One property, one file — easier to find, easier to manage, better for version control. The old format migrates automatically. (#363)

Object Archival: Soft Delete Without Regret

Objects you no longer need but can’t bring yourself to permanently delete? Now you can archive them:

tmd object archive book/old-notes

Archived objects disappear from default queries and the TUI, but the files stay. Want to see everything? Add --archived. Want to restore? tmd object unarchive. (#34)

Relation Graph Export

Want to visualize the relationships in your vault?

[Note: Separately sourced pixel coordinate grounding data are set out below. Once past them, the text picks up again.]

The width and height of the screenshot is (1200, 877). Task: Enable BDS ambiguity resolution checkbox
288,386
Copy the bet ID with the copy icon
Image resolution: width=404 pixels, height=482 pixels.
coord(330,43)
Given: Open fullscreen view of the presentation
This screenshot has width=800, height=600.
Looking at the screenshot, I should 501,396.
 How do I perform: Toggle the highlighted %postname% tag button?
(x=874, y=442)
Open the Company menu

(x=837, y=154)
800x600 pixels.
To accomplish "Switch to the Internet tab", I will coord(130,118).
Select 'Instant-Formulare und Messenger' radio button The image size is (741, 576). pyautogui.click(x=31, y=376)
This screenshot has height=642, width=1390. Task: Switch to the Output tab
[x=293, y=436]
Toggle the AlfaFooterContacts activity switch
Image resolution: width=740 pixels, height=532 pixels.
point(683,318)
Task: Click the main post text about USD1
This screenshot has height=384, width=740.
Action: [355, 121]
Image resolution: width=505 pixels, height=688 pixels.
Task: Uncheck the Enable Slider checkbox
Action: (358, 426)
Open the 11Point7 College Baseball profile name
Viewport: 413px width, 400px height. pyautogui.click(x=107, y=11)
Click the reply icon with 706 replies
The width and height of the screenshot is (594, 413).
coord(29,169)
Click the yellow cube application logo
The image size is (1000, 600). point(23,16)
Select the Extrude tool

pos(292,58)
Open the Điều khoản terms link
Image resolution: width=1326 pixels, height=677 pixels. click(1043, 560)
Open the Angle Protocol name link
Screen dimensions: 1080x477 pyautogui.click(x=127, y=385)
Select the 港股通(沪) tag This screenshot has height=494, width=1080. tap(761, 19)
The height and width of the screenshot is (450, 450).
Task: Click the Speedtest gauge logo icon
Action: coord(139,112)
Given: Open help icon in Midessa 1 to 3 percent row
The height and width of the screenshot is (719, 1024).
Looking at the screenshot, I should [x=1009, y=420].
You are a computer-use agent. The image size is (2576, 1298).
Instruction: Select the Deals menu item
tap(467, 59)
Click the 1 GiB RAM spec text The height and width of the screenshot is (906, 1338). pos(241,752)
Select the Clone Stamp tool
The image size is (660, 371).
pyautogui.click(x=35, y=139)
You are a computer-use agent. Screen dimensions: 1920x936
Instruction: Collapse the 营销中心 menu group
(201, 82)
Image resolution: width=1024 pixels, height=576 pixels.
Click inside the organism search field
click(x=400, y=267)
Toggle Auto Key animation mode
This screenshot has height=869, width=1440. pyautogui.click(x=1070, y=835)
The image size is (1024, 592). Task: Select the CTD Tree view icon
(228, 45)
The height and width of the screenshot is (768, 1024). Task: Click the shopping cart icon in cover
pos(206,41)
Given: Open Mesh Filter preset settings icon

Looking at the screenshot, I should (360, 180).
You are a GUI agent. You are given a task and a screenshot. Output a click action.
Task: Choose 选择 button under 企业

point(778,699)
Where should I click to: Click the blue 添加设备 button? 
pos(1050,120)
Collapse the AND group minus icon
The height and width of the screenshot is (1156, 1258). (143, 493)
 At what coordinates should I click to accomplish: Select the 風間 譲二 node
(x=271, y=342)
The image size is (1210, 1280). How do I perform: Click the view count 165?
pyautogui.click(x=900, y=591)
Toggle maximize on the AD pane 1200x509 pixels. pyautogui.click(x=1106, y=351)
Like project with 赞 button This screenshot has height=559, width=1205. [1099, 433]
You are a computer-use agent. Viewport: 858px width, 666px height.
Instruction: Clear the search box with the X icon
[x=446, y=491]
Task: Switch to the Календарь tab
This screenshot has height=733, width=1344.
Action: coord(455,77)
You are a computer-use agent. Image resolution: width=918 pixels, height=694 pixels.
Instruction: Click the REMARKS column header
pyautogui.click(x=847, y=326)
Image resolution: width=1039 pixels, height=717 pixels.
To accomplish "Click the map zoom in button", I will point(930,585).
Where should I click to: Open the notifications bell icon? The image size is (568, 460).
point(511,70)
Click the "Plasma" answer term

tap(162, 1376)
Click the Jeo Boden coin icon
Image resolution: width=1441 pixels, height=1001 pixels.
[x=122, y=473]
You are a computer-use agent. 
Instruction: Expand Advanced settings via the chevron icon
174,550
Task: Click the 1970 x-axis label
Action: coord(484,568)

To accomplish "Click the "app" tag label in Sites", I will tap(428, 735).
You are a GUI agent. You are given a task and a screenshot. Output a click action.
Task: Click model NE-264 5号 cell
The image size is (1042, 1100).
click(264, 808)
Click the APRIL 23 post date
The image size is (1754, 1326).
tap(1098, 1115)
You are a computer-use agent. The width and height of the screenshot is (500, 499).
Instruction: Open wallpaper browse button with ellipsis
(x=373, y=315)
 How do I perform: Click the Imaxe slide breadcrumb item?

tmd graph | dot -Tpng -o graph.png

tmd graph exports all relations and wiki-links as DOT format, ready for Graphviz rendering. Use --type to filter by specific types. (#25)

Template CLI

No more opening files manually to manage templates:

tmd template list                    # list all templates
tmd template show book/quick-note    # show template content
tmd template create book new-review  # create a new template
tmd template delete book/quick-note  # delete a template

(#248)

tmd log: Git History for Objects

Want to know what changed in an object?

tmd log book/golang-in-action

See the git commit history for that object’s file directly, without having to figure out the file path yourself. (#24)

Markdown Rendering

The TUI body panel now renders Markdown — headings, bold, italic, code blocks, blockquotes, and lists all get proper styling and colors. (#103)

What Else

  • tmd type validate --watch — continuously monitors schemas and objects, re-validates whenever a file changes (#200)
  • SQLite fallback — when the index file is corrupted or locked, automatically falls back to filesystem queries so your work isn’t interrupted (#180)
  • TUI config page — press , to open a settings page, no more manual config.yaml editing (#355)

Migration Notes

The types/ and properties/ directories move to vault root automatically — TypeMD handles the migration when you open the vault. But if your .gitignore specifically excludes these paths, remember to update it.

What’s Next

With the structure in place, 0.9.0 will expand the type system — computed properties, aliases, and richer relation semantics.

Upgrade:

brew install typemd/tap/typemd-cli

Or download pre-built binaries from GitHub Releases.